Do we really need the death penalty?
The Supreme Court staying the execution of Veerappan’s aides may give us breathing space as a society to ruminate over the death penalty. Inevitable as it seemed in the case of Ajmal Kasab, who attacked the Indian nation, the principles seemed somewhat less clear in the case of Afzal Guru, who was a conspirator rather than a killer. There is, of course, only a thin red line separating those who intend to cause harm and others who actually make the hits.
Having carried out two executions already, the state seemed extra keen to get through the pending cases, of which at least three are very prominent — the killers or conspirators in the assassinations of Rajiv Gandhi and Beant Singh and the architects of mine blasts that killed 22 police personnel. The manner in which Attorney-General G.E. Vahanvati attacked the mere admission of a desperate plea by Veerappan’s aides for a fair hearing by the apex court would suggest that an instrument of the state is being pro-active on its behalf towards eliminating more convicts using the mediaeval practice of hanging by the neck until dead.
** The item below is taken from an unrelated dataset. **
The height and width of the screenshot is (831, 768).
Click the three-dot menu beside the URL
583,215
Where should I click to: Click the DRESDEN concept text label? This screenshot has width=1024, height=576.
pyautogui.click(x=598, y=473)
Condemned to die or not, every individual has a right to exhaust all legal options and it is only fair that justice be delivered after due consideration of all pleas and without any kind of reference to race or religion of the convicted person. It is another matter altogether whether the death penalty should remain on the statute books and also whether the country should continue to use the rope to execute convicts for the worst crimes. If people should die for their crimes, let us be somewhat more merciful in killing them with a lethal injection, as is the practice in most states in the US.
Again, it is arguable whether the death penalty should have legal sanction in this day and age. It is known that 140 of 193 member states of the UN have abolished the death penalty. As we progress as a race, we should not be continuously consumed by the desire to carry out a rough and ready justice whereby people are hanged. But, then again, how do we deal with the worst excesses of devious minds that stop at nothing towards gaining their agenda? Is it possible to forgive those who kill our leaders or attack symbols of the state, like the Parliament building? What about those who blow up the personnel of our security forces even if the forest bandit’s henchmen claim that they had no option but to collaborate as the only alternative was instant death at the hands of Veerappan? It is time to think about the issue of life and death.